Igbo apprenticeship scheme is an entrepreneurial model where an entrepreneur takes under tutelage an apprentice, and teaches him or her rudiments of a particular trade for an agreed period. On completion, the entrepreneur gives the apprentice seed capital.

The system, also known as ′Igba-Boi, Imu-Ahia or Imu-Oru′, is a framework of formal and informal indentured agreements between parties that ultimately facilitate burgeoning entrepreneurial communities within the Igbos.

Igbo apprenticeship scheme is an economic model, whose purposes are to spur economic growth and stability, and sustainable livelihood by financing and investing in human resources through vocational training.

The Igbo apprentice system is an extension of the entrepreneurial spirit of Ndigbo where an induction strategy is utilized to induct mostly young Igbos into entrepreneurial ventures by established entrepreneurs, popularly referred to as Oga. This venture can be a trade, an enterprise or a vocation and , in some cases, serving also as a domestic help. The Ogas are former apprentices that had served and were handed resources to begin their own enterprises.

This system is informal and has unstructured training programs to learn and master skills required to embark on own enterprise. Various skills are imbibed in the apprenticeship training period. These skills are the technical, management and interpersonal skills. Some of them are Forecasting, Human relationship management, Inventory control and Analysis. They also are tutored to focus on returns on investment to enhance enterprise expansion among many others.
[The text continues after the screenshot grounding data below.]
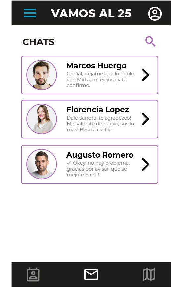Open the map icon in bottom bar

pyautogui.click(x=149, y=274)
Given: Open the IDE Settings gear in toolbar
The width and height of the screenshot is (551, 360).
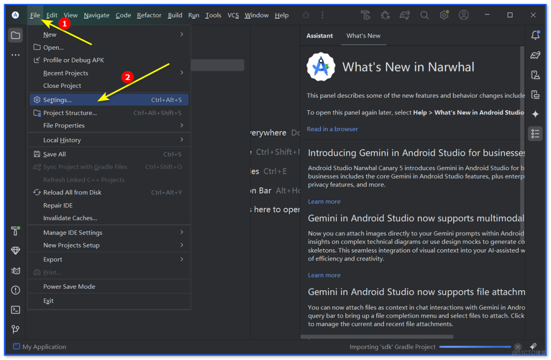Looking at the screenshot, I should click(x=443, y=15).
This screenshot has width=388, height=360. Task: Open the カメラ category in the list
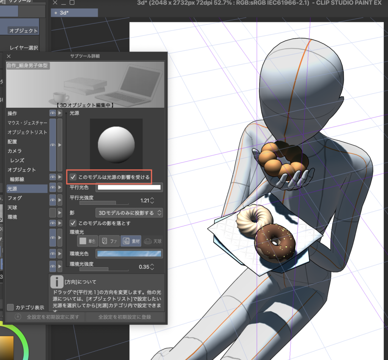click(14, 151)
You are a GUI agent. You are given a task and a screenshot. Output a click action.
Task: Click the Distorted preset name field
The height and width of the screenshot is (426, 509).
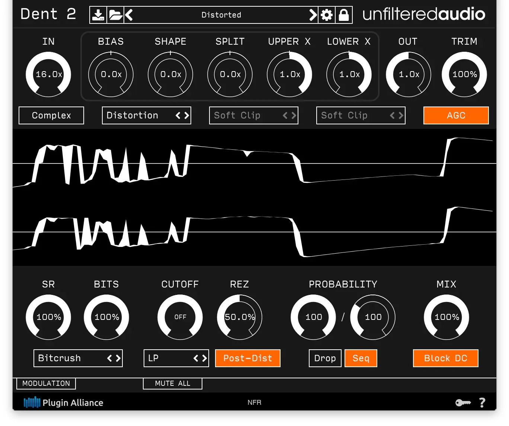click(x=221, y=15)
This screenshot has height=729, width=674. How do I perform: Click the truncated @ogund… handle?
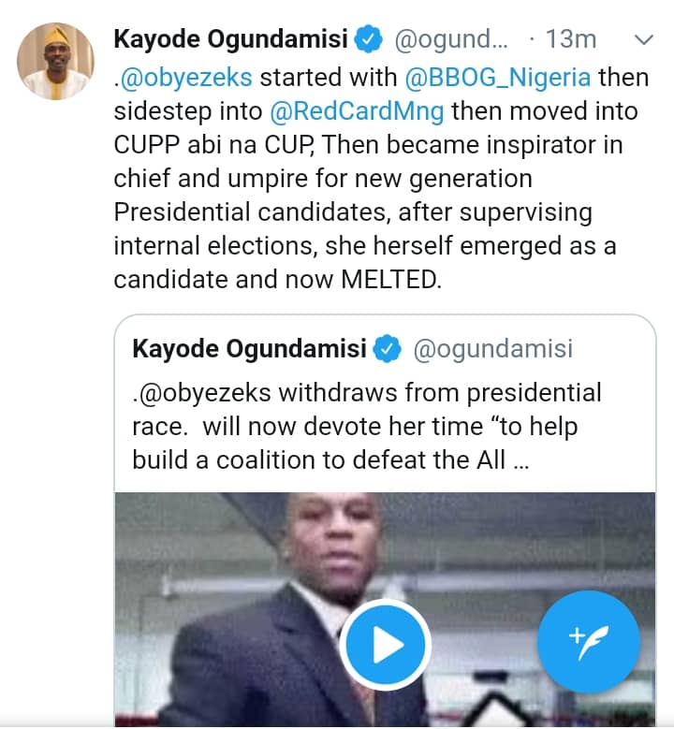point(453,39)
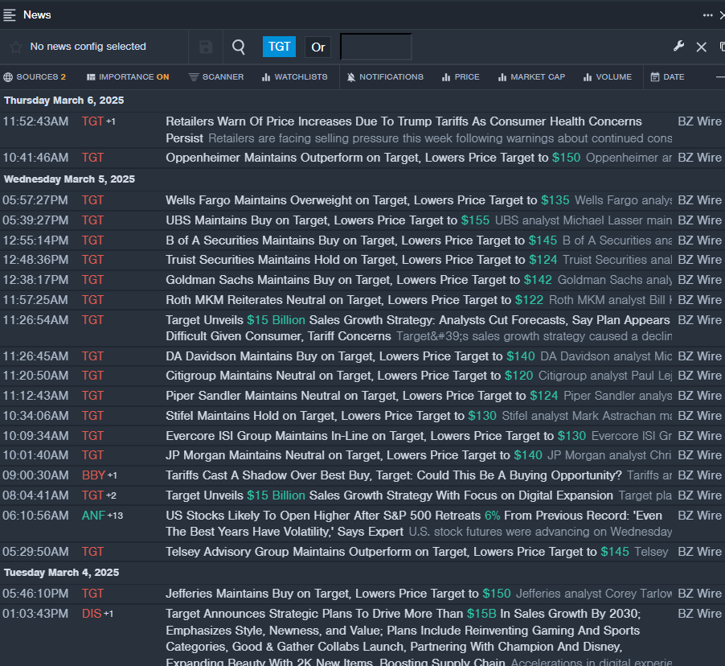Viewport: 725px width, 666px height.
Task: Open the wrench settings icon
Action: [x=678, y=47]
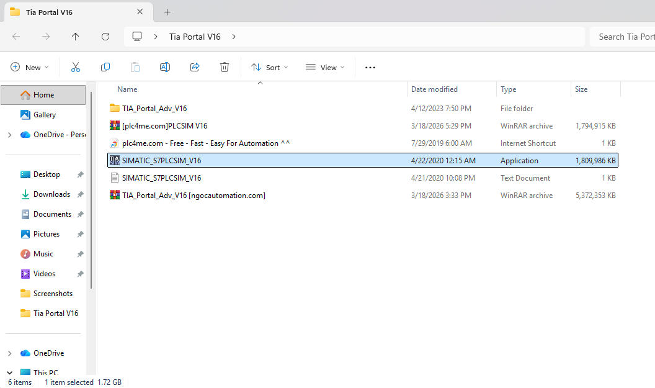Sort files by Name column header
Screen dimensions: 655x388
coord(128,89)
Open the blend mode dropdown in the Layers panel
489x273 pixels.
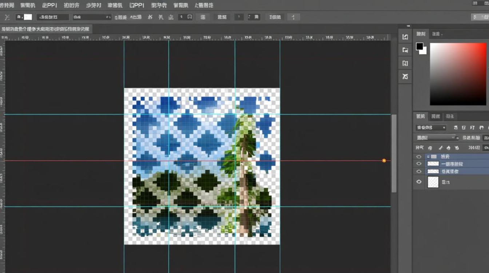click(436, 138)
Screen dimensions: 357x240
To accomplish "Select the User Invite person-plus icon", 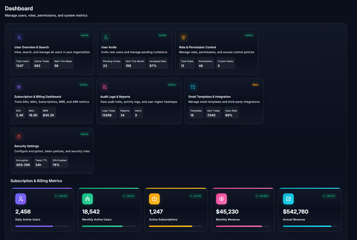I will pyautogui.click(x=106, y=37).
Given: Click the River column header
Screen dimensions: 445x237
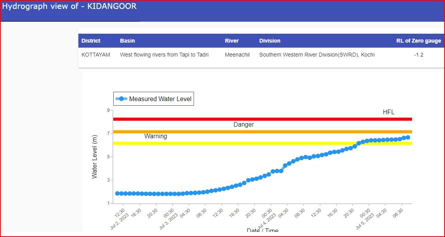Looking at the screenshot, I should tap(232, 41).
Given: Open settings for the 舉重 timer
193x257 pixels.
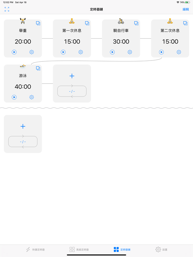Looking at the screenshot, I should pyautogui.click(x=32, y=52).
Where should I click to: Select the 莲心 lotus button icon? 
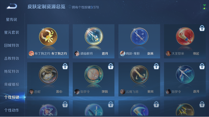click(x=48, y=74)
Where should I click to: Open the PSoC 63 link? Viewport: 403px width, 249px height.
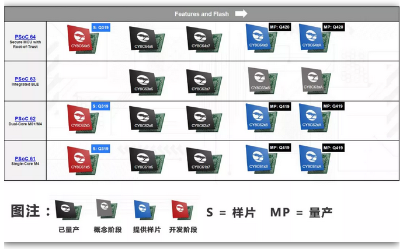click(25, 79)
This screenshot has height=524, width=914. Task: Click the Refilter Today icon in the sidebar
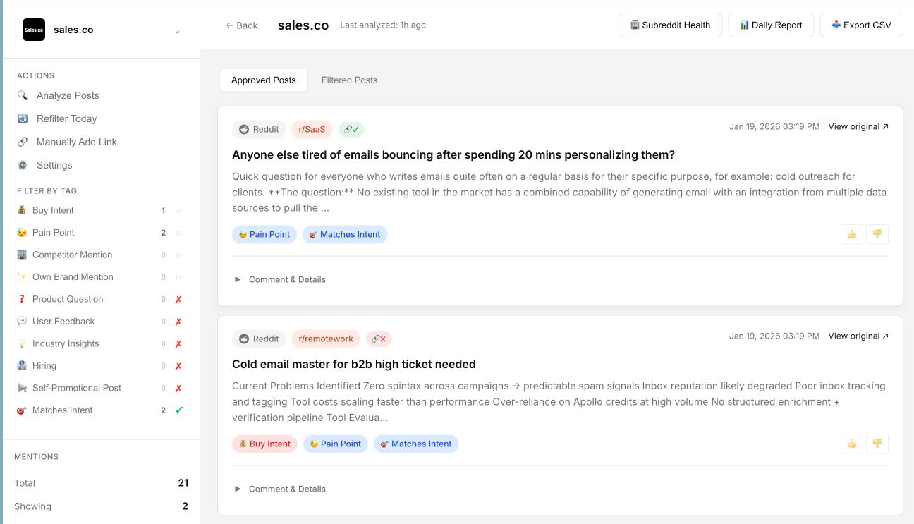[x=22, y=118]
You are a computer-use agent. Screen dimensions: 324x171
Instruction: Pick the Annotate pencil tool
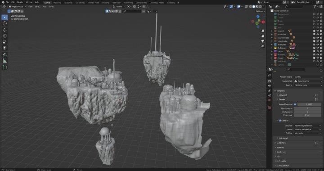point(5,54)

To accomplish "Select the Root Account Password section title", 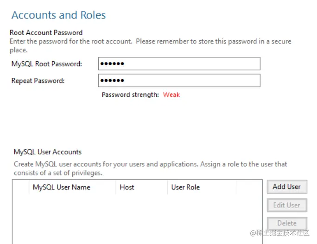I will point(46,32).
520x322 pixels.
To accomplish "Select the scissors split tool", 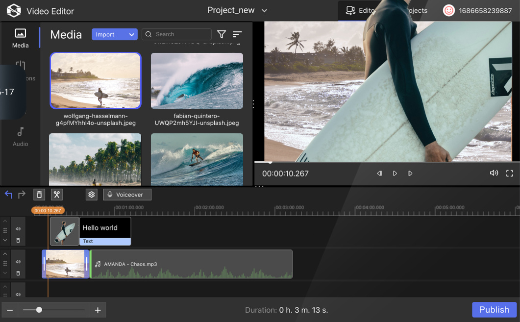I will click(x=57, y=195).
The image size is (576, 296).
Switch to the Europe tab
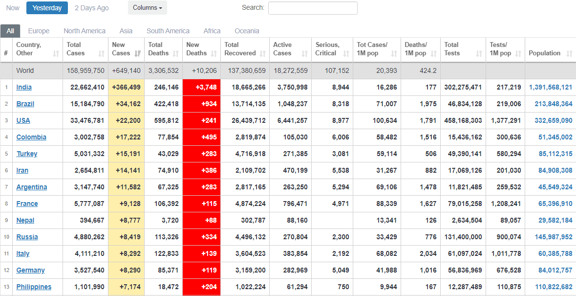tap(39, 31)
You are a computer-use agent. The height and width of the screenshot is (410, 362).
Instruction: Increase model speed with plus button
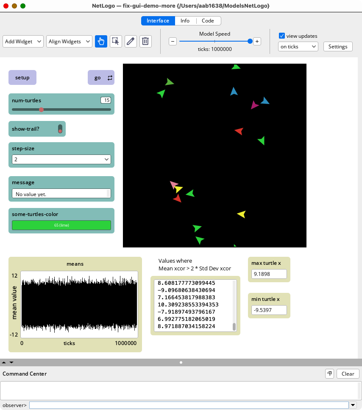point(257,41)
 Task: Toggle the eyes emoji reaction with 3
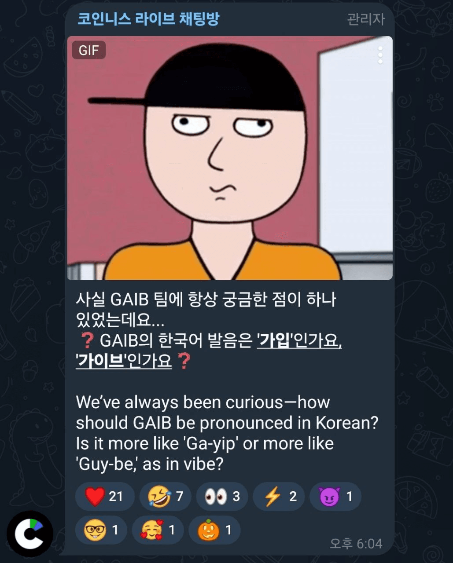222,497
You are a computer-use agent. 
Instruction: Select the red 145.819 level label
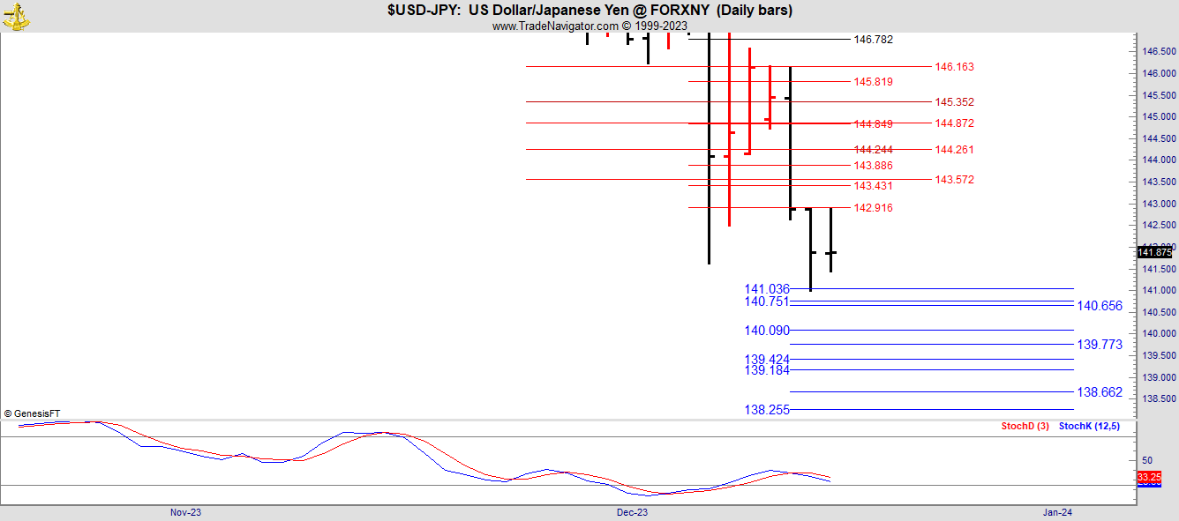(x=873, y=82)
The apprentice scheme begins from the household on identification of the potential entrepreneur skills of a future mentee. It could also be the inability of the household to sponsor further literary education of the mentee, or the truancy of the mentee in following basic household rules and regulations. The family sets out to communicate and search for an entrepreneur to mentor their child. When a match-up is done, a traditional handing-over ceremony is conducted. During the ceremony, the apprenticeship agreements are set and agreed by all parties to remove all instance of ambiguity.

The mentee is offered boarding and is expected to perform household chores as part of the training program. The basic ways of living, according to a mentor’s preference is initiated at this stage. Then mentee is taken to the enterprise location to begin the induction into entrepreneurship. The completion of the entire program is typified by attaining the pre-agreed scholarship period. The mentor offers the mentee capital for a start-up subject to the mentee’s efficiency and commitment during the scholarship and the financial capacity of the mentor. This is usually done in presence of the mentee’s people who host a small ceremony to mark the occasion. This stage sums the entire learning process and begins the innovation process. The essence of settlement is to initiate potential entrepreneurs into the entrepreneurship journey. Sometimes, mentors establish a little innovation, sort of extension or an outlet for their enterprise for the mentee to control under a close watch while they operate others. This is significant to enterprise growth and expansion.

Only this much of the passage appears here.